‘The First, The Few, The Only’ sets women up for corporate success

Meshal Muhammad

In “The First, the Few, the Only,” Deepa Purushothaman explores how women of color can “redefine power” in the corporate setting in a way that works for them rather than the way it has worked against them for so long.

Purushothaman shared her own story as a successful woman of color in American corporations alongside other women’s stories in different stages of their career, from going from entry level workers to C-level executives. She also sprinkles invaluable advice on how to better connect with oneself and create an enjoyable life.

Although she wrote a fairly short book, the Purushothaman managed to address many of the fears women of color have about starting careers in a practical and structured way.

Several anecdotes that stood out included Purushothaman’s Lyme disease diagnosis, how her sister created a school for women in India and how Reshma Saujani created non-profit organization Girls Who Code after seeing a lack of women in the coding sphere.

Purushothaman doesn’t aim to confine all women of color into a box and allows for expression, which is a refreshing take on women’s role in the corporate world and in society.

Midway through the book, Purushothaman shares a list of six questions which can be helpful in navigating and processing one’s emotions.

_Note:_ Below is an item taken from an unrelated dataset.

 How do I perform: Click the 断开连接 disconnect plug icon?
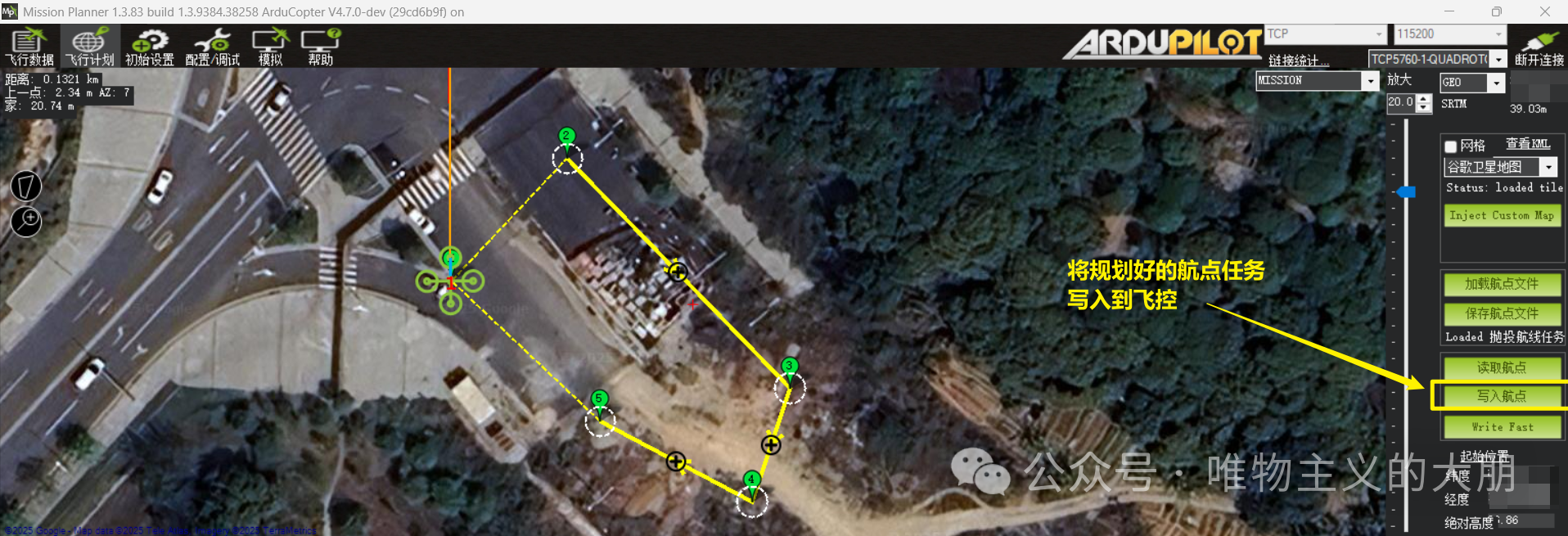point(1539,47)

These questions ask the reader to re-examine situations from what they were expecting to what led them to believe certain things in their career.

She also provides women a safe space to explore their views on their career and where they want to take it moving  forward.

A topic the book covers well is that of women’s health and how stress and anxiety can culminate into physical symptoms such as fatigue, body pains and migraines.

The book’s biggest takeaway is to show oneself compassion and surround oneself with a community of supportive women at different stages of their professional and personal lives who can support and advise when needed.

Women who want inspirational stories and those who want resources and tips to cultivate confidence and redefine power for themselves on their own terms can  benefit from reading this book.

Listening to the audioversion of the book allows for better absorption. The stories of women mentioned and experiences of the author come to life when hearing it through the author’s own voice.